TASK DIRECTIONS: Retyping the entries exactly is all that is required.

RECORDS FOR THE TASK:

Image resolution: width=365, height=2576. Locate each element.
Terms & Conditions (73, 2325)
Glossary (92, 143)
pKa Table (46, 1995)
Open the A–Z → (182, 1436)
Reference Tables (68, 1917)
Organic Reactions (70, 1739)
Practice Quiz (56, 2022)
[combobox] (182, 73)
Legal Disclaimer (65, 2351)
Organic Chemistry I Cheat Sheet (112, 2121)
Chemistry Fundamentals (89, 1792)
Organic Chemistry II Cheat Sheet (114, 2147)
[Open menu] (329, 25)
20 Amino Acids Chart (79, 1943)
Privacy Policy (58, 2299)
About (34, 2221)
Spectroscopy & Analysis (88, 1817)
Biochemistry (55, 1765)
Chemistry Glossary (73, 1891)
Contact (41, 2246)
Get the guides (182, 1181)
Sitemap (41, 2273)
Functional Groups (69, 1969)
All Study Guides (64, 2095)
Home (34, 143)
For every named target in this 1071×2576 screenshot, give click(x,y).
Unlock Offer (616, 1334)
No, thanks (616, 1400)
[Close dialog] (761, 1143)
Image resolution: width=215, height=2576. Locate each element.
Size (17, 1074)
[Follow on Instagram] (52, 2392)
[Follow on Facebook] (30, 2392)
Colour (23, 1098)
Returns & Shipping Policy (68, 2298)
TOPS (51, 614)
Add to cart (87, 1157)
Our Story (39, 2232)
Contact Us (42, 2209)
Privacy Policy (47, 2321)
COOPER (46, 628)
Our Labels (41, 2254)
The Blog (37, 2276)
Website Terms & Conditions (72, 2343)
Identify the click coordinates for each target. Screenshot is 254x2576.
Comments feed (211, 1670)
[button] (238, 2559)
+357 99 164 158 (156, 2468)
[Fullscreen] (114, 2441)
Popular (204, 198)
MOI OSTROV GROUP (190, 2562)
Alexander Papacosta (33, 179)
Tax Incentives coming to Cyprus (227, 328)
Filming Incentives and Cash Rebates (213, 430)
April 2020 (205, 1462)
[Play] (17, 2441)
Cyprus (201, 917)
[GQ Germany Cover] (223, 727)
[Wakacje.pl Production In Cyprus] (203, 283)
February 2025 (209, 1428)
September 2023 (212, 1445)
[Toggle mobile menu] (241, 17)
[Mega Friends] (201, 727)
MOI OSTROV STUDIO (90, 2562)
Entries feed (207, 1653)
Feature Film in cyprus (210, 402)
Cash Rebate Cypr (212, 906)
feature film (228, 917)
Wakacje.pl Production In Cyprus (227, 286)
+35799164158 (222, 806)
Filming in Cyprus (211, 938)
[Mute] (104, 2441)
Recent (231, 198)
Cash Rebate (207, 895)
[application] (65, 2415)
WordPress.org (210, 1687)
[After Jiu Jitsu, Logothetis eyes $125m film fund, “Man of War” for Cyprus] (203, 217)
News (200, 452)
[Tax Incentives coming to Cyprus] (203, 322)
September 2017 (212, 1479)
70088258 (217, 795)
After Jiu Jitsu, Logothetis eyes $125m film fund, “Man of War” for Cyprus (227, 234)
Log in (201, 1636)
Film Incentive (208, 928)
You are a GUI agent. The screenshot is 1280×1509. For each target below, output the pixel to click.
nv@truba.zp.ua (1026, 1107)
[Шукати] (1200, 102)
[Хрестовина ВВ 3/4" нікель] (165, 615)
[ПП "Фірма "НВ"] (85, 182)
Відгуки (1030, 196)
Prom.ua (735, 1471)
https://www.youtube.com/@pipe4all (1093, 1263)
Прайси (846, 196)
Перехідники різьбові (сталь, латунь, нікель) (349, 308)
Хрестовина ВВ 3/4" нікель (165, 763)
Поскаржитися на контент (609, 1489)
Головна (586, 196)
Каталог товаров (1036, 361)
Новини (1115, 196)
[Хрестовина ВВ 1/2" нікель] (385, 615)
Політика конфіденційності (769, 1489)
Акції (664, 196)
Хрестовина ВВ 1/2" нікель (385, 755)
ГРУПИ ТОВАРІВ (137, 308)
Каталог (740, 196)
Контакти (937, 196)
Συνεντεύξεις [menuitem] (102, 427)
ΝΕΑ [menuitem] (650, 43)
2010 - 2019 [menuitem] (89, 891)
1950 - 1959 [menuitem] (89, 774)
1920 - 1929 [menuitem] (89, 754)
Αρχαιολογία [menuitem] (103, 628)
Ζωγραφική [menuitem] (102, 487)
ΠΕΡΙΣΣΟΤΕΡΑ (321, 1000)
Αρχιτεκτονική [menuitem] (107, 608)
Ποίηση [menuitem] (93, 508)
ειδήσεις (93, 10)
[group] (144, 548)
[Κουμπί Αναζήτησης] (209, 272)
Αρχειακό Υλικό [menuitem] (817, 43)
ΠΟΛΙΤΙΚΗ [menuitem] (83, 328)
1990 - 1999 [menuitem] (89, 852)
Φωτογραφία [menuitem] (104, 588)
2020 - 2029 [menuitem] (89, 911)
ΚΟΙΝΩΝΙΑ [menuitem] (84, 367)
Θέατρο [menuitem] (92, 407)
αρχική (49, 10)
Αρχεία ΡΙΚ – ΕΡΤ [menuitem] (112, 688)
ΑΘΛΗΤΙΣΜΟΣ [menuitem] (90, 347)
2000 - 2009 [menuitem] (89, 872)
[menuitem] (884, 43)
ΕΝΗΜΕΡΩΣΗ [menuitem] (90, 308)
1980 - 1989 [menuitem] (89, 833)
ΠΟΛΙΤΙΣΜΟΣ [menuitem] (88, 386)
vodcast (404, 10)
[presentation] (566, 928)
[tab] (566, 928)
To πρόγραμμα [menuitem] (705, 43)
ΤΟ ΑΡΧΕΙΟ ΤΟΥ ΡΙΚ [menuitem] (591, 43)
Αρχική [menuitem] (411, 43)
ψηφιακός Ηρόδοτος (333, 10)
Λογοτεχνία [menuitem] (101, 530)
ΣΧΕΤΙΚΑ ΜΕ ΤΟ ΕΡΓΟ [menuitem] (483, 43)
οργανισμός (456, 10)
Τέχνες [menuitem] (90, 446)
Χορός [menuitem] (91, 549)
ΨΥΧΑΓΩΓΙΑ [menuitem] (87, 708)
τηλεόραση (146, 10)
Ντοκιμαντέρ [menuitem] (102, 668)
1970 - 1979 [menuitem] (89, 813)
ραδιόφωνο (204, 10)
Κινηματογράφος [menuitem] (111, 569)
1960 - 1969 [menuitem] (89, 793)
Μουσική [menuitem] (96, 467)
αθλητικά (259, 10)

ANSWER TO THIS PROBLEM:
Image resolution: width=365, height=2576. Locate each element.
Terms & Conditions (73, 2325)
Glossary (92, 143)
pKa Table (46, 1995)
Open the A–Z → (182, 1436)
Reference Tables (68, 1917)
Organic Reactions (70, 1739)
Practice Quiz (56, 2022)
[combobox] (182, 73)
Legal Disclaimer (65, 2351)
Organic Chemistry I Cheat Sheet (112, 2121)
Chemistry Fundamentals (89, 1792)
Organic Chemistry II Cheat Sheet (114, 2147)
[Open menu] (329, 25)
20 Amino Acids Chart (79, 1943)
Privacy Policy (58, 2299)
About (34, 2221)
Spectroscopy & Analysis (88, 1817)
Biochemistry (55, 1765)
Chemistry Glossary (73, 1891)
Contact (41, 2246)
Get the guides (182, 1181)
Sitemap (41, 2273)
Functional Groups (69, 1969)
All Study Guides (64, 2095)
Home (34, 143)
For every named target in this 1071×2576 screenshot, give click(x,y).
Unlock Offer (616, 1334)
No, thanks (616, 1400)
[Close dialog] (761, 1143)
Image resolution: width=215, height=2576. Locate each element.
Size (17, 1074)
[Follow on Instagram] (52, 2392)
[Follow on Facebook] (30, 2392)
Colour (23, 1098)
Returns & Shipping Policy (68, 2298)
TOPS (51, 614)
Add to cart (87, 1157)
Our Story (39, 2232)
Contact Us (42, 2209)
Privacy Policy (47, 2321)
COOPER (46, 628)
Our Labels (41, 2254)
The Blog (37, 2276)
Website Terms & Conditions (72, 2343)
Identify the click coordinates for each target. Screenshot is 254x2576.
Comments feed (211, 1670)
[button] (238, 2559)
+357 99 164 158 (156, 2468)
[Fullscreen] (114, 2441)
Popular (204, 198)
MOI OSTROV GROUP (190, 2562)
Alexander Papacosta (33, 179)
Tax Incentives coming to Cyprus (227, 328)
Filming Incentives and Cash Rebates (213, 430)
April 2020 (205, 1462)
[Play] (17, 2441)
Cyprus (201, 917)
[GQ Germany Cover] (223, 727)
[Wakacje.pl Production In Cyprus] (203, 283)
February 2025 (209, 1428)
September 2023 (212, 1445)
[Toggle mobile menu] (241, 17)
[Mega Friends] (201, 727)
MOI OSTROV STUDIO (90, 2562)
Entries feed (207, 1653)
Feature Film in cyprus (210, 402)
Cash Rebate Cypr (212, 906)
feature film (228, 917)
Wakacje.pl Production In Cyprus (227, 286)
+35799164158 (222, 806)
Filming in Cyprus (211, 938)
[Mute] (104, 2441)
Recent (231, 198)
Cash Rebate (207, 895)
[application] (65, 2415)
WordPress.org (210, 1687)
[After Jiu Jitsu, Logothetis eyes $125m film fund, “Man of War” for Cyprus] (203, 217)
News (200, 452)
[Tax Incentives coming to Cyprus] (203, 322)
September 2017 (212, 1479)
70088258 (217, 795)
After Jiu Jitsu, Logothetis eyes $125m film fund, “Man of War” for Cyprus (227, 234)
Log in (201, 1636)
Film Incentive (208, 928)
You are a GUI agent. The screenshot is 1280×1509. For each target below, output the pixel to click.
nv@truba.zp.ua (1026, 1107)
[Шукати] (1200, 102)
[Хрестовина ВВ 3/4" нікель] (165, 615)
[ПП "Фірма "НВ"] (85, 182)
Відгуки (1030, 196)
Prom.ua (735, 1471)
https://www.youtube.com/@pipe4all (1093, 1263)
Прайси (846, 196)
Перехідники різьбові (сталь, латунь, нікель) (349, 308)
Хрестовина ВВ 3/4" нікель (165, 763)
Поскаржитися на контент (609, 1489)
Головна (586, 196)
Каталог товаров (1036, 361)
Новини (1115, 196)
[Хрестовина ВВ 1/2" нікель] (385, 615)
Політика конфіденційності (769, 1489)
Акції (664, 196)
Хрестовина ВВ 1/2" нікель (385, 755)
ГРУПИ ТОВАРІВ (137, 308)
Каталог (740, 196)
Контакти (937, 196)
Συνεντεύξεις [menuitem] (102, 427)
ΝΕΑ [menuitem] (650, 43)
2010 - 2019 [menuitem] (89, 891)
1950 - 1959 [menuitem] (89, 774)
1920 - 1929 [menuitem] (89, 754)
Αρχαιολογία [menuitem] (103, 628)
Ζωγραφική [menuitem] (102, 487)
ΠΕΡΙΣΣΟΤΕΡΑ (321, 1000)
Αρχιτεκτονική [menuitem] (107, 608)
Ποίηση [menuitem] (93, 508)
ειδήσεις (93, 10)
[group] (144, 548)
[Κουμπί Αναζήτησης] (209, 272)
Αρχειακό Υλικό [menuitem] (817, 43)
ΠΟΛΙΤΙΚΗ [menuitem] (83, 328)
1990 - 1999 [menuitem] (89, 852)
Φωτογραφία [menuitem] (104, 588)
2020 - 2029 [menuitem] (89, 911)
ΚΟΙΝΩΝΙΑ [menuitem] (84, 367)
Θέατρο [menuitem] (92, 407)
αρχική (49, 10)
Αρχεία ΡΙΚ – ΕΡΤ [menuitem] (112, 688)
ΑΘΛΗΤΙΣΜΟΣ [menuitem] (90, 347)
2000 - 2009 [menuitem] (89, 872)
[menuitem] (884, 43)
ΕΝΗΜΕΡΩΣΗ [menuitem] (90, 308)
1980 - 1989 [menuitem] (89, 833)
ΠΟΛΙΤΙΣΜΟΣ [menuitem] (88, 386)
vodcast (404, 10)
[presentation] (566, 928)
[tab] (566, 928)
To πρόγραμμα [menuitem] (705, 43)
ΤΟ ΑΡΧΕΙΟ ΤΟΥ ΡΙΚ [menuitem] (591, 43)
Αρχική [menuitem] (411, 43)
ψηφιακός Ηρόδοτος (333, 10)
Λογοτεχνία [menuitem] (101, 530)
ΣΧΕΤΙΚΑ ΜΕ ΤΟ ΕΡΓΟ [menuitem] (483, 43)
οργανισμός (456, 10)
Τέχνες [menuitem] (90, 446)
Χορός [menuitem] (91, 549)
ΨΥΧΑΓΩΓΙΑ [menuitem] (87, 708)
τηλεόραση (146, 10)
Ντοκιμαντέρ [menuitem] (102, 668)
1970 - 1979 [menuitem] (89, 813)
ραδιόφωνο (204, 10)
Κινηματογράφος [menuitem] (111, 569)
1960 - 1969 [menuitem] (89, 793)
Μουσική [menuitem] (96, 467)
αθλητικά (259, 10)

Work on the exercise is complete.